#### Stored records:

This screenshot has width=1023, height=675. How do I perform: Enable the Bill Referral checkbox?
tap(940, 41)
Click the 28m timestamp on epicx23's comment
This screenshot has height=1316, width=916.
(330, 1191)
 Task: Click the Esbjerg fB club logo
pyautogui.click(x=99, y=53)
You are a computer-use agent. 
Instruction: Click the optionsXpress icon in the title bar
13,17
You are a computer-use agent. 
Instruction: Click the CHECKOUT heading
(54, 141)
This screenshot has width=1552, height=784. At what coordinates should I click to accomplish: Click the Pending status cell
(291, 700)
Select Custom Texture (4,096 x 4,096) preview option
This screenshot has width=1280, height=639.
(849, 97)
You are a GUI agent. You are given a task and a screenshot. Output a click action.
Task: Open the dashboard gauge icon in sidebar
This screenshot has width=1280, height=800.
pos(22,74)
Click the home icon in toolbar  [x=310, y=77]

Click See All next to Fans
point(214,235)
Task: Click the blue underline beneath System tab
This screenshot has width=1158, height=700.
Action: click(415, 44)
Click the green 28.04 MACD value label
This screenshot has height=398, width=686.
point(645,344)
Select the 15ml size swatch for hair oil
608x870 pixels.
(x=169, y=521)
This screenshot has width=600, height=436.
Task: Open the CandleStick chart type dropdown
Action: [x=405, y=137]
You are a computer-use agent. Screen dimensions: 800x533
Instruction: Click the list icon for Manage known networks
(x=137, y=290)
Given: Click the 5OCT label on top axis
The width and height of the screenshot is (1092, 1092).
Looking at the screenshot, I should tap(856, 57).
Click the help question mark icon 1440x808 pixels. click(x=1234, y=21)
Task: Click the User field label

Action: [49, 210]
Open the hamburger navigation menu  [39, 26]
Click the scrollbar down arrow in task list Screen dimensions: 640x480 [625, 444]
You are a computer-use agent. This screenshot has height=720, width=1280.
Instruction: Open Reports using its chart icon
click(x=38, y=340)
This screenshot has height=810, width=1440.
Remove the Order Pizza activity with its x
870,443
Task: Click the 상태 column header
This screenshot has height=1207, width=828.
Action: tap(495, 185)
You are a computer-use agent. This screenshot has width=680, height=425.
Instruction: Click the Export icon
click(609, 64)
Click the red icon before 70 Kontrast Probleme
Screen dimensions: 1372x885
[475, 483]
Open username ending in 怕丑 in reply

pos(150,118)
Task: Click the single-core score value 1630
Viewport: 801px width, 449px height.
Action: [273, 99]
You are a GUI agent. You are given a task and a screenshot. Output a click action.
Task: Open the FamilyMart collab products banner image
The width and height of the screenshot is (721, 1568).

#### REQUIRED ACTION:
For each record above, print an exact copy.

#### ANSWER TO THIS TASK:
This screenshot has width=1023, height=675. How do I perform: Enable the Bill Referral checkbox?
tap(940, 41)
Click the 28m timestamp on epicx23's comment
This screenshot has height=1316, width=916.
(330, 1191)
 Task: Click the Esbjerg fB club logo
pyautogui.click(x=99, y=53)
You are a computer-use agent. 
Instruction: Click the optionsXpress icon in the title bar
13,17
You are a computer-use agent. 
Instruction: Click the CHECKOUT heading
(54, 141)
This screenshot has width=1552, height=784. At what coordinates should I click to accomplish: Click the Pending status cell
(291, 700)
Select Custom Texture (4,096 x 4,096) preview option
This screenshot has width=1280, height=639.
(849, 97)
You are a GUI agent. You are given a task and a screenshot. Output a click action.
Task: Open the dashboard gauge icon in sidebar
This screenshot has width=1280, height=800.
pos(22,74)
Click the home icon in toolbar  [x=310, y=77]

Click See All next to Fans
point(214,235)
Task: Click the blue underline beneath System tab
This screenshot has width=1158, height=700.
Action: click(415, 44)
Click the green 28.04 MACD value label
This screenshot has height=398, width=686.
point(645,344)
Select the 15ml size swatch for hair oil
608x870 pixels.
(x=169, y=521)
This screenshot has width=600, height=436.
Task: Open the CandleStick chart type dropdown
Action: [x=405, y=137]
You are a computer-use agent. Screen dimensions: 800x533
Instruction: Click the list icon for Manage known networks
(x=137, y=290)
Given: Click the 5OCT label on top axis
The width and height of the screenshot is (1092, 1092).
Looking at the screenshot, I should tap(856, 57).
Click the help question mark icon 1440x808 pixels. click(x=1234, y=21)
Task: Click the User field label

Action: [49, 210]
Open the hamburger navigation menu  [39, 26]
Click the scrollbar down arrow in task list Screen dimensions: 640x480 [625, 444]
You are a computer-use agent. This screenshot has height=720, width=1280.
Instruction: Open Reports using its chart icon
click(x=38, y=340)
This screenshot has height=810, width=1440.
Remove the Order Pizza activity with its x
870,443
Task: Click the 상태 column header
This screenshot has height=1207, width=828.
Action: tap(495, 185)
You are a computer-use agent. This screenshot has width=680, height=425.
Instruction: Click the Export icon
click(609, 64)
Click the red icon before 70 Kontrast Probleme
Screen dimensions: 1372x885
[475, 483]
Open username ending in 怕丑 in reply

pos(150,118)
Task: Click the single-core score value 1630
Viewport: 801px width, 449px height.
Action: [273, 99]
You are a GUI agent. You are given a task and a screenshot. Output a click action.
Task: Open the FamilyMart collab products banner image
The width and height of the screenshot is (721, 1568).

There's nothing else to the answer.